I did not look forward to my evening at home, and all the useful and half-pleasant things I had planned to do, like ironing and sewing and listening to the wireless, seemed uninteresting and unnecessary. In the end I decided to go over to the vicarage and see if there was anything I could do there. (198)

Excellent women are those who are highly competent, nurturing and able to tie together the institutions that kept Old England functional behind the scenes. These however are under attack, but from within: temptations toward the trivial, the illusory and the disposable abound, and people either resist and are marginalized, or give in and become irrelevant in a different way by joining the faceless masses of people with needs.

Lathbury and those like her find themselves in a supporting role to these faceless ones — portrayed as distinctive on the surface, but once the behavioral pathology emerges, secretly as boring and purposeless as their behavior indicates — which results in the best people in her social circle becoming janitors for the worst. These are careless like Fitzgeraldian characters and hollowly repetitive in behavior like those from Kerouac, raging through days and nights looking for a cause.

We were rather far from our own door, and just as we were walking past the parish hall, Teddy Lemon and a group of lads came out, laughing and talking in their rough voices. My heart warmed towards them, so good and simple with their uncomplicated lives. If only I had come straight home after the paper. (88)

In this book, the familiar theme emerges: the more complex people have ruined themselves with neurotic complexity and missed out on the life that simpler people, unbound by self-consciousness, live as a matter of normalcy. The excellent are caught up in a social order that, halfway between function and dysfunction, occupies their time but does not achieve the results it promises based on what it has done in the past. This ends in the good being occupied by mental nonsense, and the normal doing what they do without self-reflection.

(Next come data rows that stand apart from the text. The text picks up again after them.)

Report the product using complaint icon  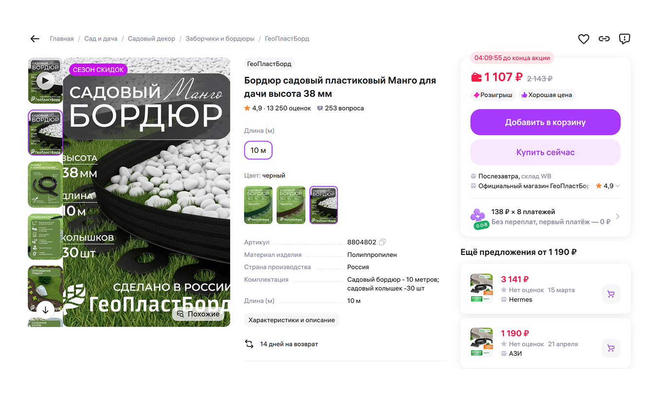[625, 38]
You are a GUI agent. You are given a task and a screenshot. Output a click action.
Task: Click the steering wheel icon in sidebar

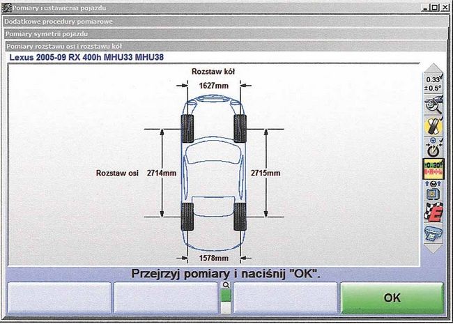[x=433, y=147]
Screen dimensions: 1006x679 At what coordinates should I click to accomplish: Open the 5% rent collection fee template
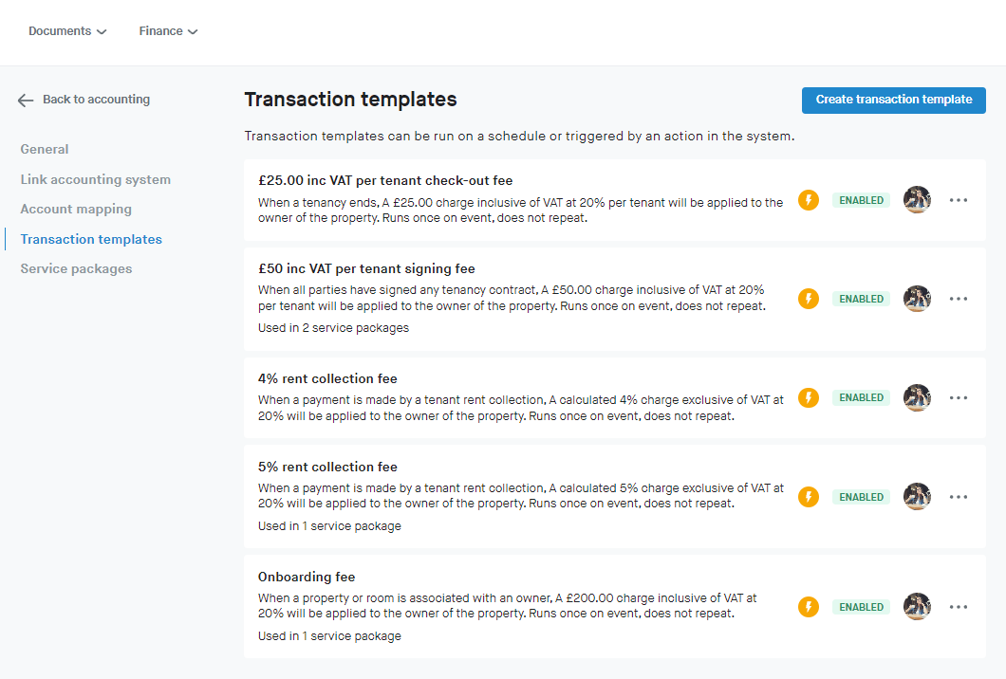point(327,467)
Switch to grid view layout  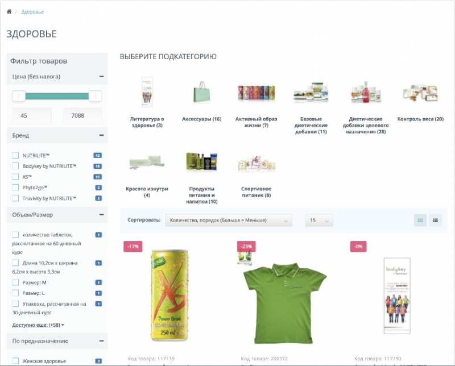click(420, 220)
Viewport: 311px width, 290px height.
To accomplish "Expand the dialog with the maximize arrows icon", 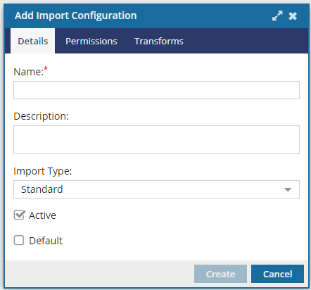I will pos(277,16).
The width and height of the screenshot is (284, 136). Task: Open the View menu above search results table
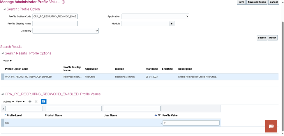(x=7, y=61)
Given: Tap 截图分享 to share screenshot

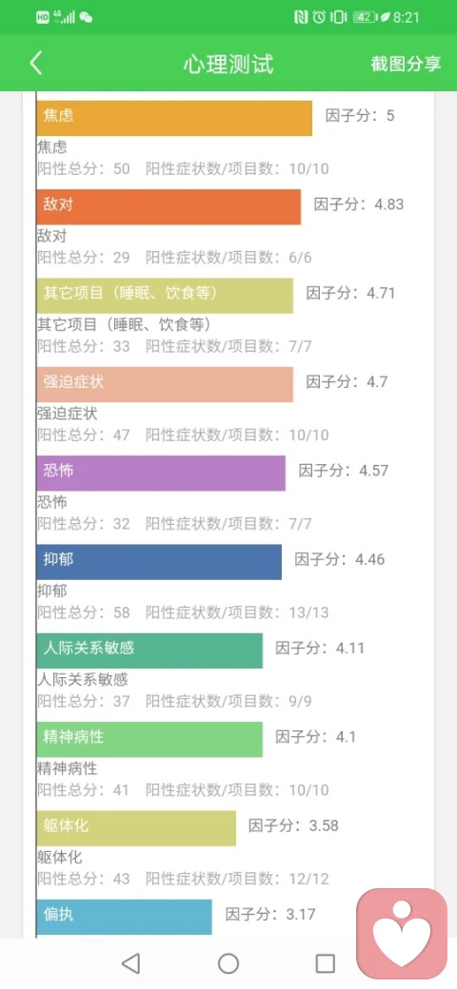Looking at the screenshot, I should coord(406,64).
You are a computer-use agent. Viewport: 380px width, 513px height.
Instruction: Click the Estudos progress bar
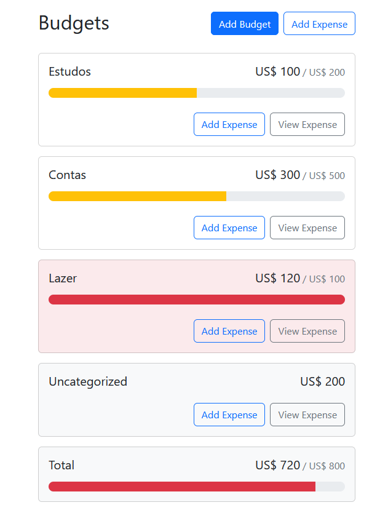[x=197, y=93]
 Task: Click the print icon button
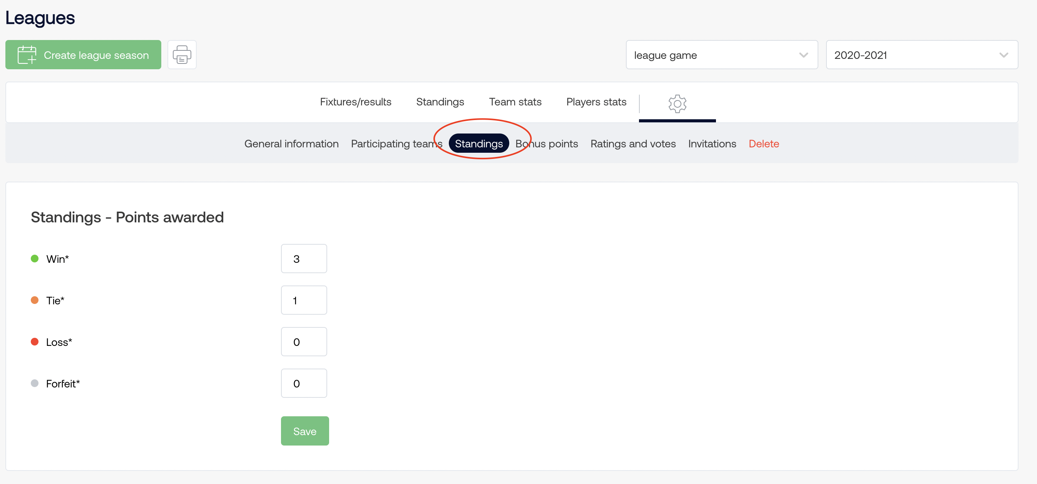click(x=182, y=55)
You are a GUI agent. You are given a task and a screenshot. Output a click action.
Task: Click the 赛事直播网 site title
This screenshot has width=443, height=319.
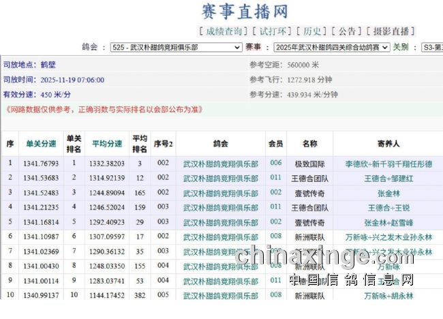(244, 12)
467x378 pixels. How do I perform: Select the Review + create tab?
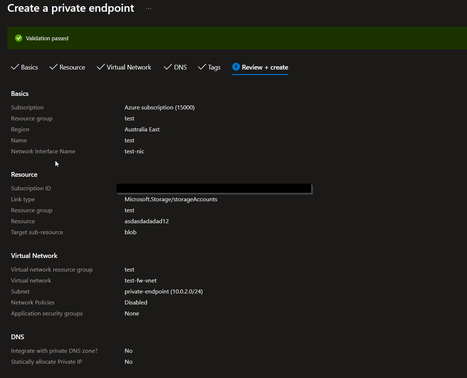(x=265, y=67)
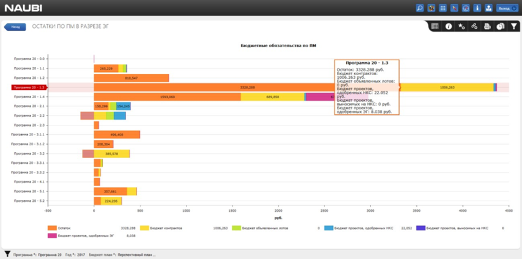This screenshot has width=522, height=259.
Task: Open the filter funnel in toolbar
Action: tap(514, 27)
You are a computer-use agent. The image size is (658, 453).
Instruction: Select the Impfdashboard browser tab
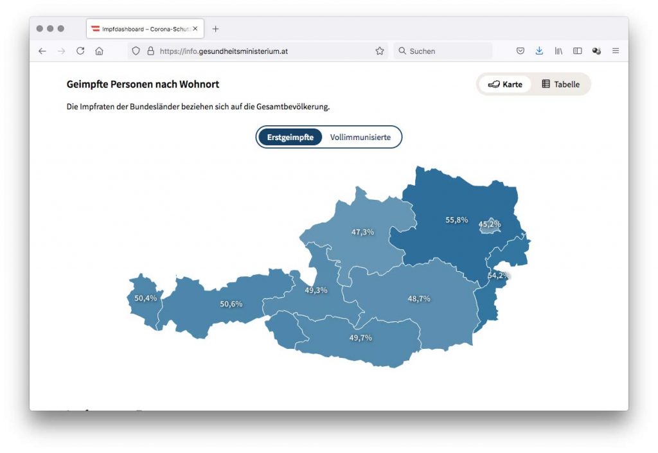pyautogui.click(x=141, y=29)
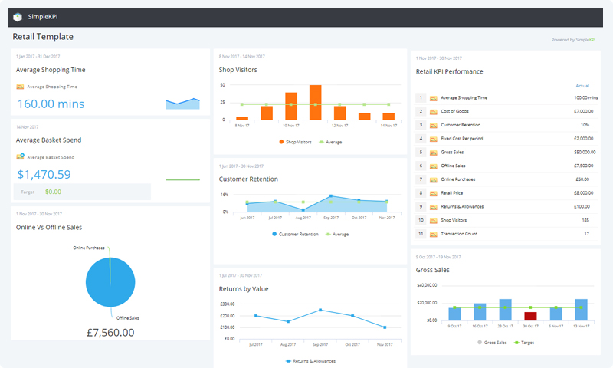Click the SimpleKPI logo icon in header
This screenshot has height=368, width=613.
(x=18, y=18)
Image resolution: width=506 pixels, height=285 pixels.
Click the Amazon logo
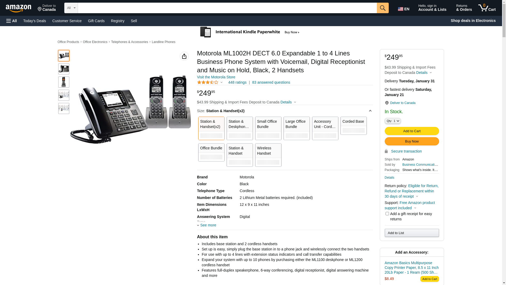pos(18,8)
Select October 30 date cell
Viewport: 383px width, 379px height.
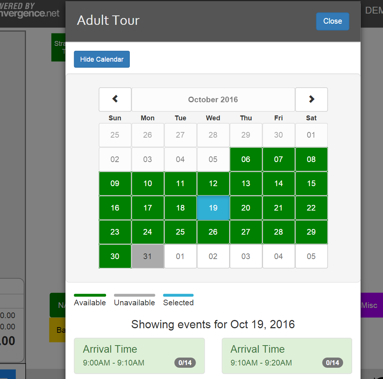pos(115,256)
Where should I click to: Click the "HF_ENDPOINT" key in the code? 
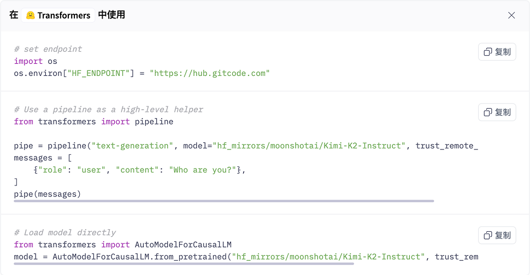[99, 73]
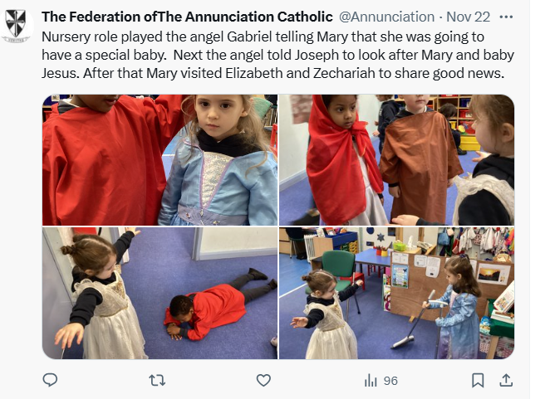Open the three-dot More menu
Image resolution: width=550 pixels, height=399 pixels.
(507, 17)
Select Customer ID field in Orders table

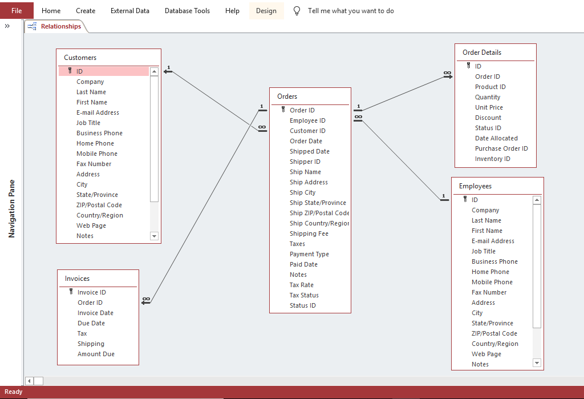pyautogui.click(x=307, y=131)
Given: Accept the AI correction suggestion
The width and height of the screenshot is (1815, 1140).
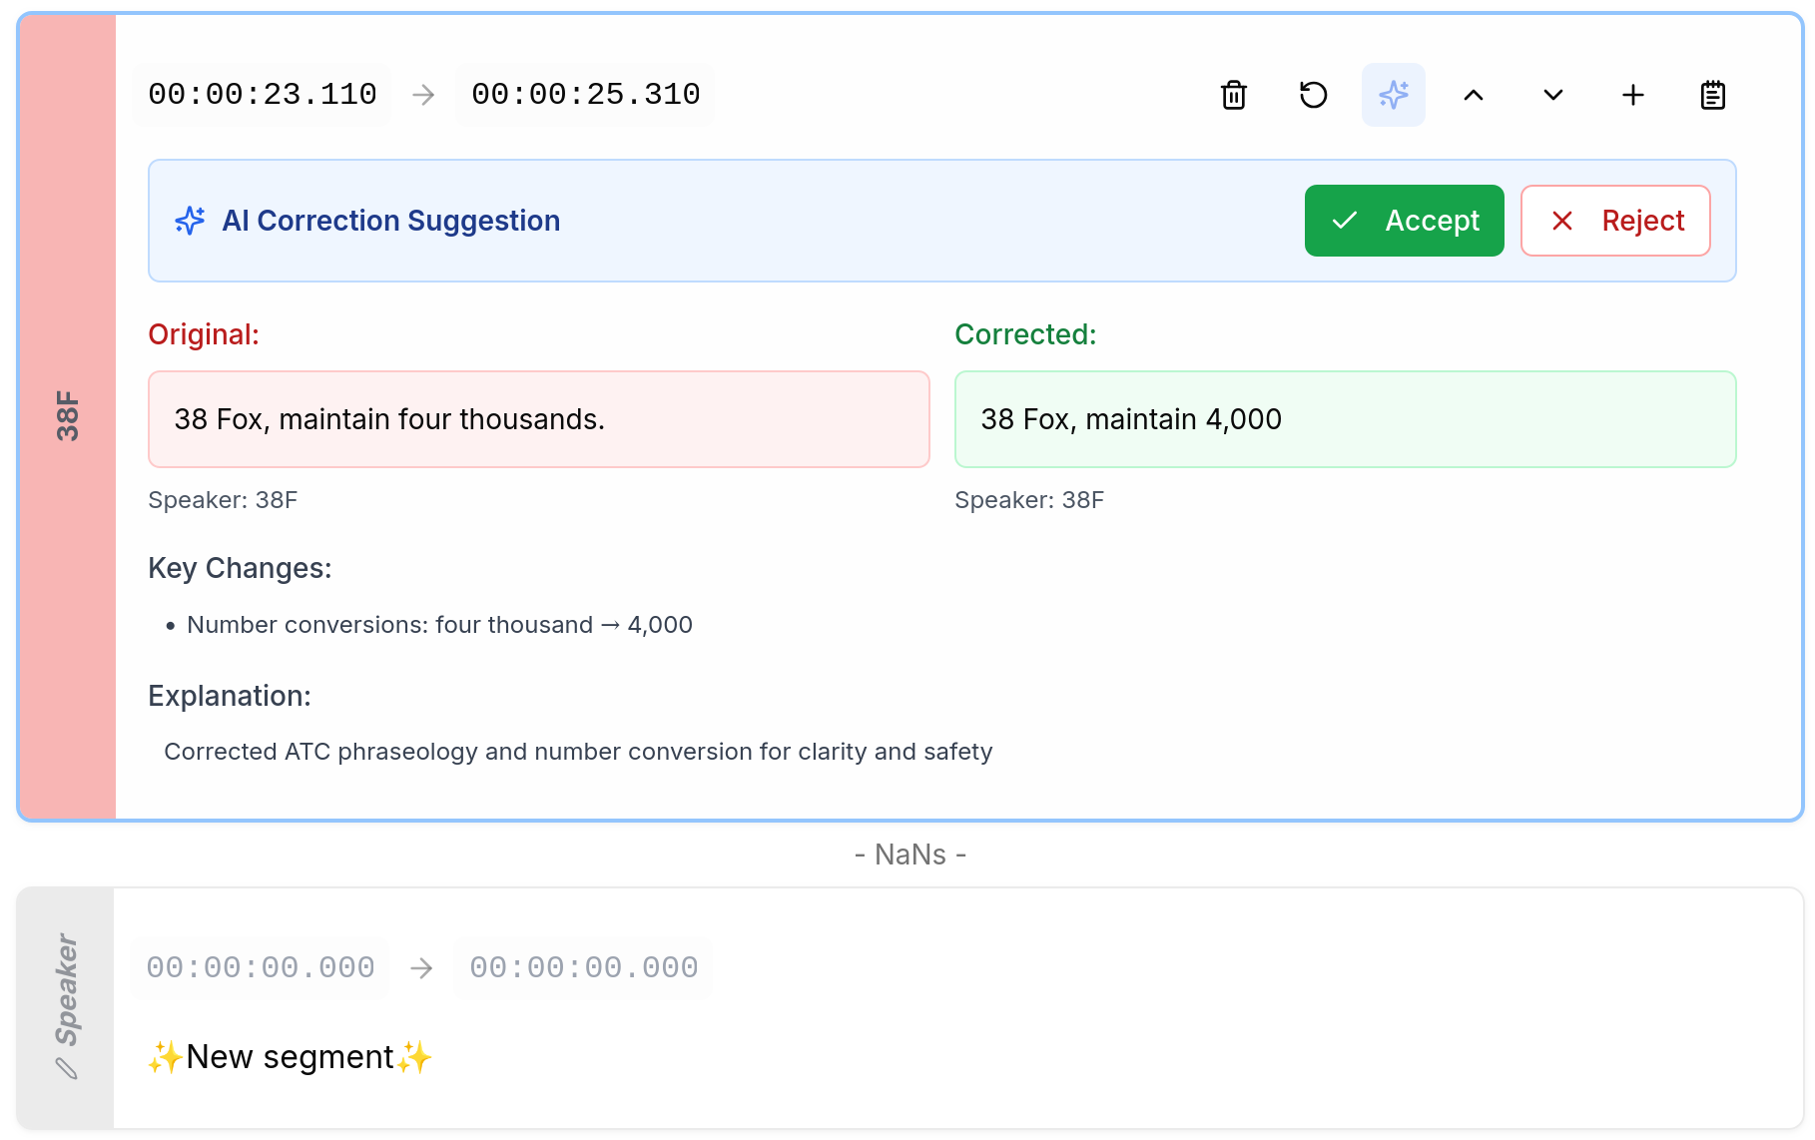Looking at the screenshot, I should coord(1404,221).
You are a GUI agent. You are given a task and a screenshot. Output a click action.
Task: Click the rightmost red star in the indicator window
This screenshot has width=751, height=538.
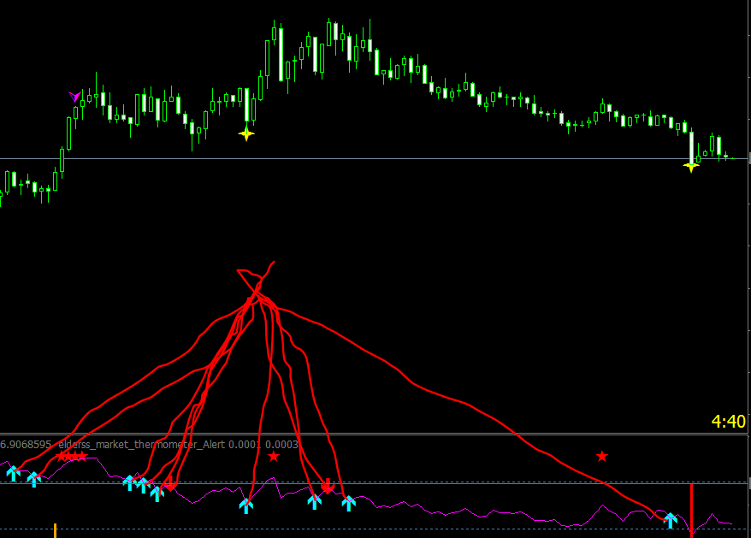(x=602, y=456)
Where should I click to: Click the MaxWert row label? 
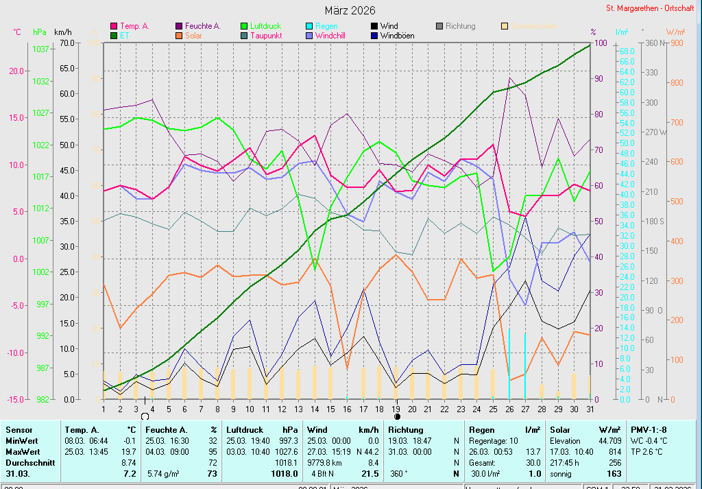point(22,452)
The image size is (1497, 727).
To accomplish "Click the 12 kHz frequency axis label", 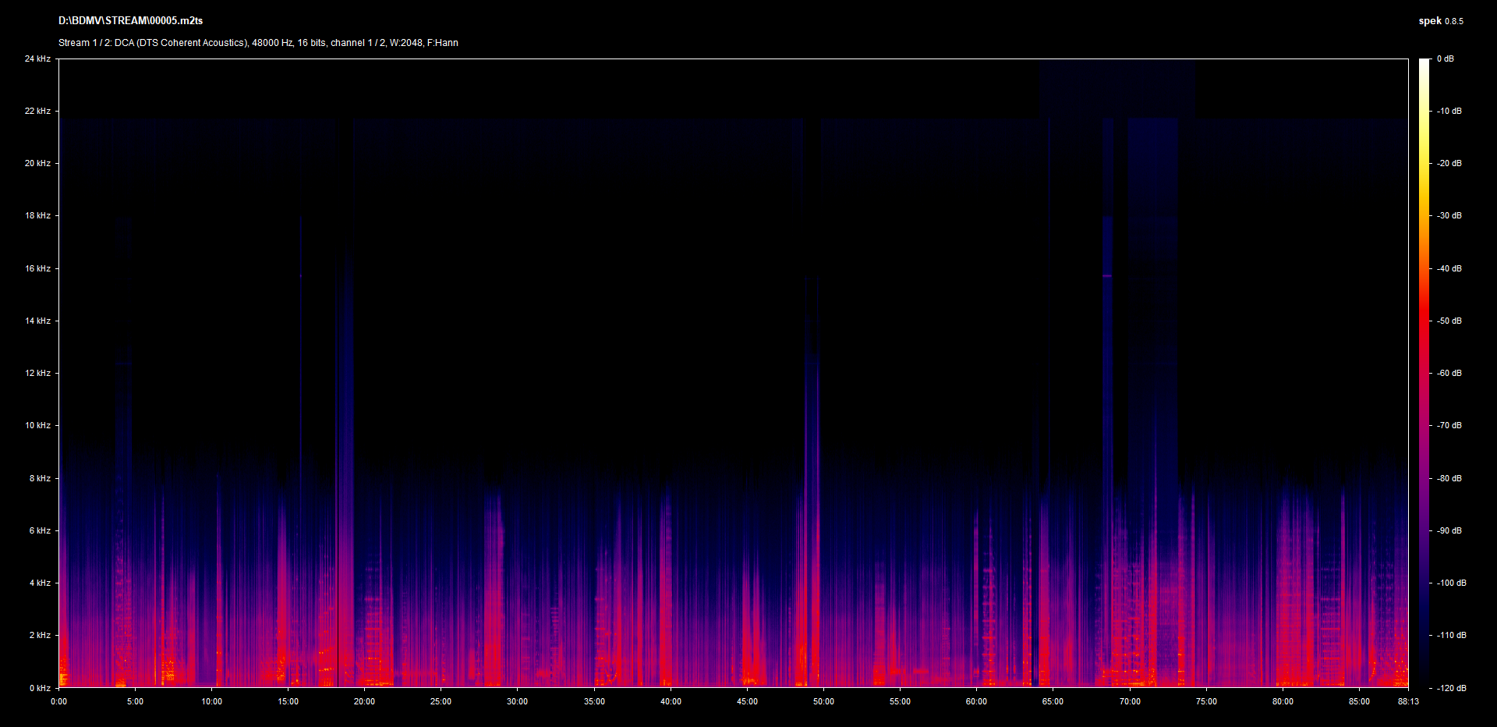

Consistently, Lathbury finds herself caught up in activities which are quickly dominated by the more dramatic, after which the excellent women clean up and then go home alone. She finds a beau, but cannot communicate with him that she has interest, nor reach outside her social role to make a move, and his clumsy responses remain mute as well. As is true of the intelligent, these people are portrayed as inept at communication of emotional matters, and dependent on social activities to communicate these — but those activities have been gutted by the advance of industry and liberalism, stranding these people in worlds of self-doubt and uncertainty.

When the first course came, it turned out to be spaghetti of a particularly long and rubbery kind. Rocky showed me how to twist it round my fork but I found it very difficult to manage and it made conversation quite impossible. Perhaps long spaghetti is the kind of thing that ought to be eaten quite alone with nobody to watch one’s struggles. Surely many a romance must have been nipped in the bud by sitting opposite someone ordering spaghetti? (86)

As if echoing the postmodern novels to come twenty years later, in Excellent Women time and time again signals are missed, communications lost, and gestures misinterpreted. This comedy of errors expands as characters are forced to deal with (mild) crises and find themselves unable to put a finger on the actual narrative of events, becoming lost in social conventions and the distractions of the drama around them as it conflicts with those social norms, and yet its actors seem oblivious — whether deliberatley or unconsciously — to their own incompatibility with what had a generation ago been the norms.

What makes this book subtle is the tendency to stay within mild crises, and to keep conflict with the minds of its characters. Nothing vivid occurs, only shades of normal, but within those confines, a spirit cries for release. Hathbury seeks the kind of love that transcends the pitiable romances and flings with which people distract themselves from their sense of purpose. And the excellent women, who have a sense of purpose and groundedness in the maintenance of civilization and civility, go home alone — and stay there.